Ce qui diffère des précédents films de Lioret, c’est que la part d’improbable de celui-ci vient de ce qu’il véhicule, et non de ce qu’il raconte : dans Welcome ou Je vais bien, ne t’en fais pas, cette part d’improbable, de délire, venait des personnages (dissimuler un décès, traverser la manche à la nage). Ici, elle vient du cinéaste et de sa vision, trop bien pensante. C’est-à-dire que le schéma scénaristique est le même que celui de Welcome, mais inversé : la rencontre entre Lindon et le jeune kurde avait pour origine un sentiment qu’on pouvait soupçonner égoïste, celui de reconquérir une épouse de gauche, alors que dans c’est la rencontre entre Lindon et la jeune épouse qui a pour origine le procès de la femme pauvre. Le drame affectif prend le pas sur le drame social, et c’est là que le film pêche. Ce personnage de mère célibataire défavorisée reste un arrière-plan, une image d’Épinal de la pauvreté, et donne parfois la désagréable impression qu’il ne s’agit que du simple vecteur d’un exercice de bonne conscience de la part de bourgeois de gauches. Alors que dans Welcome, le maître nageur était un personnage complexe qui gagnait en sincérité à mesure que le film avançait, Toutes nos envies est plus manichéen, avec ses « héros ordinaires » prêts à tous les sacrifices.
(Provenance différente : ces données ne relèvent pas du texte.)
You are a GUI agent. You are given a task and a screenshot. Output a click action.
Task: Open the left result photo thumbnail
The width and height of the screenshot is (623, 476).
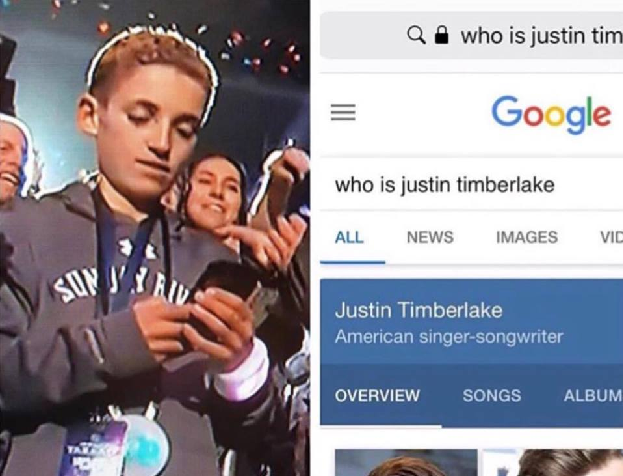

Ce problème de fond se ressent dans les moindres détails : il y a par exemple souvent dans les films de Lioret un objet qui circule et cache une double intention, un objet à la fonction de transmission, de communication avec l’autre ; ce sont les lettres à Lili de Je vais bien ne t’en fais pas ou la petite bague de diamant de Welcome. Et bien, on ne trouve pas la même force dans la bouteille de parfum de Toutes nos envies que la mère de famille transmet à la mère pauvre pour qu’elle prenne sa place auprès de son mari après sa mort. On est même un peu consterné quand elle lui fait comprendre qu’il faut en mettre sur les seins pour que ça marche Il n’y a pas là l’énergie du désespoir de Claire, mais le désir de Lioret de ménager une part de happy end au film : or cette famille recomposée dont les derniers plans nous sous-entendent qu’elle va bel et bien se créer est un miracle impossible, même au cinéma.